Of Boar and Fungi: A Nuclear Love Affair
2025–26 Fay Chandler Creativity Grant
Exploring radioactive entanglements in post-Chernobyl forests
About
Of Boar and Fungi: A Nuclear Love Affair examines the surprising ecological relationships that emerged from the Chernobyl nuclear disaster through an immersive multimedia installation at Rotterdam’s Nieuwe Instituut. Bettina Stoetzer collaborates with Berlin-based artist Asa Sonjasdotter and Rotterdam art collective Berkveldt to create a research-based exploration of how wild boar, fungi, soil, and radiocesium have become entangled in European forests.
The installation invites visitors into an underground world where they experience the story through the boar’s perspective, rummaging among deer truffles in Bavarian forest soil. Entering through a curtain of hanging fungi embedded with gently pulsing LEDs, visitors encounter two tilted screens displaying video montages while sitting on root-inspired soft pillows. The space embraces a deliberately messy aesthetic that mirrors the complexity of post-disaster ecology.
Stoetzer’s anthropological research forms the foundation for an audio and visual narrative exploring the mutual affinities between fungi, wild boar, and radioactive soil—a “nuclear love affair” that reveals how species are deeply intertwined in contaminated environments. The project expands her scholarly work into new media, exploring the audio-visual and spatial dimensions of multispecies ethnography while demonstrating how art and design can illuminate environmental and social entanglements.

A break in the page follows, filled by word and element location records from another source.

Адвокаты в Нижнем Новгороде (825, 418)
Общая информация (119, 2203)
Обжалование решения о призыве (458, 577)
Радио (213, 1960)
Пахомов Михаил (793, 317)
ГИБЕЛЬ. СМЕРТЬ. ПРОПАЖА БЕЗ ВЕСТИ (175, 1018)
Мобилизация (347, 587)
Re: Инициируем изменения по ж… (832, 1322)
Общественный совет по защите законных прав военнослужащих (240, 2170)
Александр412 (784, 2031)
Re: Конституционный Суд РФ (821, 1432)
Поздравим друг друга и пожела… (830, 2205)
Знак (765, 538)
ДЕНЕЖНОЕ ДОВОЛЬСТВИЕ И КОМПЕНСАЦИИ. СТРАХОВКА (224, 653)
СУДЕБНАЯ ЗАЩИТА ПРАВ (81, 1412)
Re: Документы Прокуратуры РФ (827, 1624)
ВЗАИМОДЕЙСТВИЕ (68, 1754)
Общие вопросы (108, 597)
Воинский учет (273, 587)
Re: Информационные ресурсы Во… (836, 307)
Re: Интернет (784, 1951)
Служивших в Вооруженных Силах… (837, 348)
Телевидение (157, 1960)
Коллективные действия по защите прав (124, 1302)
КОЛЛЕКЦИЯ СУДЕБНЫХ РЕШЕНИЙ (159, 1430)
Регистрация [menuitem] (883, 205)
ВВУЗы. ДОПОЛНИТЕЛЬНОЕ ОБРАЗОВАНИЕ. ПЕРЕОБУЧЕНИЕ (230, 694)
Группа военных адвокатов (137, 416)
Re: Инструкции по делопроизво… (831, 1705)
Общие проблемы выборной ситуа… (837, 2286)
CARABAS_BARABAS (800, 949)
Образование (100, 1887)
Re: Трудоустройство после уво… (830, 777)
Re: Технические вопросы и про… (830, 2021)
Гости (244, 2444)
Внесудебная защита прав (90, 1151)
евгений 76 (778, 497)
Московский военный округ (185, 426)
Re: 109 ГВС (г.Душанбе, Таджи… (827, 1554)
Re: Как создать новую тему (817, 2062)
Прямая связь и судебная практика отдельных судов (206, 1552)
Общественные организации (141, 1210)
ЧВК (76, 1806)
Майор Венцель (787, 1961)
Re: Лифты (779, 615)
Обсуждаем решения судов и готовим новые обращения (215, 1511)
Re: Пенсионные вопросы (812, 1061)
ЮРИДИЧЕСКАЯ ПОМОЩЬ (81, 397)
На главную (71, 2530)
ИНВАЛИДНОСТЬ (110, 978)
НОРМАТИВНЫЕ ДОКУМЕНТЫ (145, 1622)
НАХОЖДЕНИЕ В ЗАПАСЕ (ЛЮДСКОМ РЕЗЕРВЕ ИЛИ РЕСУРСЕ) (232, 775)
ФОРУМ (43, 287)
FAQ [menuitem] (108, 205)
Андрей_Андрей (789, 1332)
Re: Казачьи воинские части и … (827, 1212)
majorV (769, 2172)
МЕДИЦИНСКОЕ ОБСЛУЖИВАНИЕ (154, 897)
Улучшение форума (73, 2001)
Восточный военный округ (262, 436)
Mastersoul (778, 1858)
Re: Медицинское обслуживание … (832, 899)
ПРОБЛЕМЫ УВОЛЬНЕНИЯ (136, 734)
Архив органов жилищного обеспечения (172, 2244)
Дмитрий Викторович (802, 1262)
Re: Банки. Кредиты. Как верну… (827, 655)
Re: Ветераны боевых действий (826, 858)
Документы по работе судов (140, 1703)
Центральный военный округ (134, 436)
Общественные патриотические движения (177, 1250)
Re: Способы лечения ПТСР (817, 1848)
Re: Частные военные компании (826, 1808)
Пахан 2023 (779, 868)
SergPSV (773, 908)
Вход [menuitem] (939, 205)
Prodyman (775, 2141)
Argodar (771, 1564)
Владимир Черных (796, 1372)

As part of the exhibition FUNGI: Anarchist Designers, the installation runs from November 21, 2025 through May 2, 2026, with documentation shared with MIT students studying anthropology and human-environment relations.
Schedule
Upcoming Events
FUNGI: Anarchist Designers
November 21, 2025 to May 2, 2026
Nieuwe Instituut, Museum for Architecture, Design and Digital Culture
Rotterdam, the Netherlands
In this exhibition, curated by anthropologist Anna Lowenhaupt Tsing and design studio terriStories (Feifei Zhou), fungi are for once not at the service of humans, but independent beings with their own agenda, one that is closely intertwined with colonialism and other forms of capitalist exploitation, but which also brings to life a highly distinctive multi-species world. For the exhibition, Tsing and Zhou have brought together works created at the intersection of science, visual art, and design—with a dash of imagination thrown in. Together, they show how fungi—like the unmanageable designers of the title—can disrupt human “civilization.”
Collaborators
Bettina Stoetzer is a cultural anthropologist whose research focuses on the intersections of ecology, mobility, and social justice. Stoetzer is an associate professor of anthropology at MIT, where she teaches classes on urban life and ethnography, migration, environmental justice, climate change, gender in science and technology, and the politics of nature. She is also the author of several books, including Ruderal City: Ecologies of Migration, Race, and Urban Nature in Berlin (Duke University Press, 2022).
Biography: MIT Anthropology
Asa Sonjasdotter is a Berlin-based artist, researcher, writer, and social organiser. Sonjasdotter’s artistic work is driven by an urge to engage in material-narrative processes for the unmaking of violent relations through food and land.
In her practice, Sonjasdotter investigates the relationalities of crops: their nurturing generosity, the tensions around power, politics, and narratives they stir, and the ways social organization mobilizes and forms coalitions around their cultivation.
Website: asasonjasdotter.info/About
Berkveldt is a Rotterdam-based audiovisual art studio founded by Noëlle Ingeveldt and Juriaan van Berkel. Their work is rooted in scientifically-based research and explores the interplay between humanity and the natural world, looking into the complex relationship and tensions that exist between the two.
Through extensive desk- and field-based research, Berkveldt incorporates practical, local, and anecdotal knowledge to provide new insights into complex social issues. Their generative and participatory research methods involve collaboration with various disciplines, and their immersive installations and audiovisual stories offer a unique perspective on the world.